'''
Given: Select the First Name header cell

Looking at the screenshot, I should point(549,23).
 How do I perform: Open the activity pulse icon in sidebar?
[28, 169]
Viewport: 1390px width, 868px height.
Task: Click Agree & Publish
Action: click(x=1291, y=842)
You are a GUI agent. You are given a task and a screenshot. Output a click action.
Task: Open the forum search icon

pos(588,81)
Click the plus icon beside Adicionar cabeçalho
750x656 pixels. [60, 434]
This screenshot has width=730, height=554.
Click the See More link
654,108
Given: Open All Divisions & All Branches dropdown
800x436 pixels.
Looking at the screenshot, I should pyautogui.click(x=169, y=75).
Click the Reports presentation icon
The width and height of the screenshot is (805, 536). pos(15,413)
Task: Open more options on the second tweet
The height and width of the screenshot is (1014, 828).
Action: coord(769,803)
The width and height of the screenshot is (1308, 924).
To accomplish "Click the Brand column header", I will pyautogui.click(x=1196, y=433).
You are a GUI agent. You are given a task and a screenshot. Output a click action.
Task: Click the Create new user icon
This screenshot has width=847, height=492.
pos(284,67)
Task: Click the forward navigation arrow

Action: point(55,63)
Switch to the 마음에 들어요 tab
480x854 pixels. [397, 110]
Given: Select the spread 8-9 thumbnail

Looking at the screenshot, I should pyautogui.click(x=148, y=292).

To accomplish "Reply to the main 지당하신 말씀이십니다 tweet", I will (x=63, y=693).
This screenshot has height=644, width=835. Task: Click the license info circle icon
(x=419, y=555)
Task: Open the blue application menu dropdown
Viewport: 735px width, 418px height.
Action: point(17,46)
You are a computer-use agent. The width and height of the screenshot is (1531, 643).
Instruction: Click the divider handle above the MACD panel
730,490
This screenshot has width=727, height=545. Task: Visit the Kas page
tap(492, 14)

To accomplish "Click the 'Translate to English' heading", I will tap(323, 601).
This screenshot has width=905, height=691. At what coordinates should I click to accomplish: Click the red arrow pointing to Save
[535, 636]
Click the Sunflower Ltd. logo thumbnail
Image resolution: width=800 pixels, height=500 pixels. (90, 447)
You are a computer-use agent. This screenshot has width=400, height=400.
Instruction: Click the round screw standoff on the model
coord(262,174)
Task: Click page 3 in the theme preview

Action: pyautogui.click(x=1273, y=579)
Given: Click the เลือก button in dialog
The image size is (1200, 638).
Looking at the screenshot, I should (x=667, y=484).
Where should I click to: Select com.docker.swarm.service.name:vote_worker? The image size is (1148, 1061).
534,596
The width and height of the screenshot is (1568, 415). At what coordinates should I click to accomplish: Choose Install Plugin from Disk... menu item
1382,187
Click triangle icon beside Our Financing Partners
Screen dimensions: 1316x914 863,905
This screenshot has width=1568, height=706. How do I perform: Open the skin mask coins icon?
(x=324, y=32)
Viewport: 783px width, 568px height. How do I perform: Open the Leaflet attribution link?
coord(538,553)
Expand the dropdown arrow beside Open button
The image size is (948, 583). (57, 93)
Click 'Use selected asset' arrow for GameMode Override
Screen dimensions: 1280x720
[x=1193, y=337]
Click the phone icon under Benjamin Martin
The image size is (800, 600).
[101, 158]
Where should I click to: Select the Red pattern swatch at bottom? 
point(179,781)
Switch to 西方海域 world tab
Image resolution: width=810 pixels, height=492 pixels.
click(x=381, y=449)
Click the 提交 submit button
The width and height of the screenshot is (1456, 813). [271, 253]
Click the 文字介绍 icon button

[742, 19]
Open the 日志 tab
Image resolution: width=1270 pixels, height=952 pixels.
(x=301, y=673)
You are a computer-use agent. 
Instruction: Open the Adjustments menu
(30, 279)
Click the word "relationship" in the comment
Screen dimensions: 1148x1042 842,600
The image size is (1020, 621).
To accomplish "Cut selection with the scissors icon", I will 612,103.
'''
Every record must be transcribed exactly as written.

Given: Select the First Name header cell

Looking at the screenshot, I should point(549,23).
 How do I perform: Open the activity pulse icon in sidebar?
[28, 169]
Viewport: 1390px width, 868px height.
Task: Click Agree & Publish
Action: click(x=1291, y=842)
You are a GUI agent. You are given a task and a screenshot. Output a click action.
Task: Open the forum search icon

pos(588,81)
Click the plus icon beside Adicionar cabeçalho
750x656 pixels. [60, 434]
This screenshot has width=730, height=554.
Click the See More link
654,108
Given: Open All Divisions & All Branches dropdown
800x436 pixels.
Looking at the screenshot, I should pyautogui.click(x=169, y=75).
Click the Reports presentation icon
The width and height of the screenshot is (805, 536). pos(15,413)
Task: Open more options on the second tweet
The height and width of the screenshot is (1014, 828).
Action: coord(769,803)
The width and height of the screenshot is (1308, 924).
To accomplish "Click the Brand column header", I will pyautogui.click(x=1196, y=433).
You are a GUI agent. You are given a task and a screenshot. Output a click action.
Task: Click the Create new user icon
This screenshot has width=847, height=492.
pos(284,67)
Task: Click the forward navigation arrow

Action: point(55,63)
Switch to the 마음에 들어요 tab
480x854 pixels. [397, 110]
Given: Select the spread 8-9 thumbnail

Looking at the screenshot, I should pyautogui.click(x=148, y=292).

To accomplish "Reply to the main 지당하신 말씀이십니다 tweet", I will (x=63, y=693).
This screenshot has height=644, width=835. Task: Click the license info circle icon
(x=419, y=555)
Task: Open the blue application menu dropdown
Viewport: 735px width, 418px height.
Action: point(17,46)
You are a computer-use agent. The width and height of the screenshot is (1531, 643).
Instruction: Click the divider handle above the MACD panel
730,490
This screenshot has width=727, height=545. Task: Visit the Kas page
tap(492, 14)

To accomplish "Click the 'Translate to English' heading", I will tap(323, 601).
This screenshot has width=905, height=691. At what coordinates should I click to accomplish: Click the red arrow pointing to Save
[535, 636]
Click the Sunflower Ltd. logo thumbnail
Image resolution: width=800 pixels, height=500 pixels. (90, 447)
You are a computer-use agent. This screenshot has width=400, height=400.
Instruction: Click the round screw standoff on the model
coord(262,174)
Task: Click page 3 in the theme preview

Action: pyautogui.click(x=1273, y=579)
Given: Click the เลือก button in dialog
The image size is (1200, 638).
Looking at the screenshot, I should (x=667, y=484).
Where should I click to: Select com.docker.swarm.service.name:vote_worker? The image size is (1148, 1061).
534,596
The width and height of the screenshot is (1568, 415). At what coordinates should I click to accomplish: Choose Install Plugin from Disk... menu item
1382,187
Click triangle icon beside Our Financing Partners
Screen dimensions: 1316x914 863,905
This screenshot has width=1568, height=706. How do I perform: Open the skin mask coins icon?
(x=324, y=32)
Viewport: 783px width, 568px height. How do I perform: Open the Leaflet attribution link?
coord(538,553)
Expand the dropdown arrow beside Open button
The image size is (948, 583). (57, 93)
Click 'Use selected asset' arrow for GameMode Override
Screen dimensions: 1280x720
[x=1193, y=337]
Click the phone icon under Benjamin Martin
The image size is (800, 600).
[101, 158]
Where should I click to: Select the Red pattern swatch at bottom? 
point(179,781)
Switch to 西方海域 world tab
Image resolution: width=810 pixels, height=492 pixels.
click(x=381, y=449)
Click the 提交 submit button
The width and height of the screenshot is (1456, 813). [271, 253]
Click the 文字介绍 icon button

[742, 19]
Open the 日志 tab
Image resolution: width=1270 pixels, height=952 pixels.
(x=301, y=673)
You are a computer-use agent. 
Instruction: Open the Adjustments menu
(30, 279)
Click the word "relationship" in the comment
Screen dimensions: 1148x1042 842,600
The image size is (1020, 621).
To accomplish "Cut selection with the scissors icon", I will 612,103.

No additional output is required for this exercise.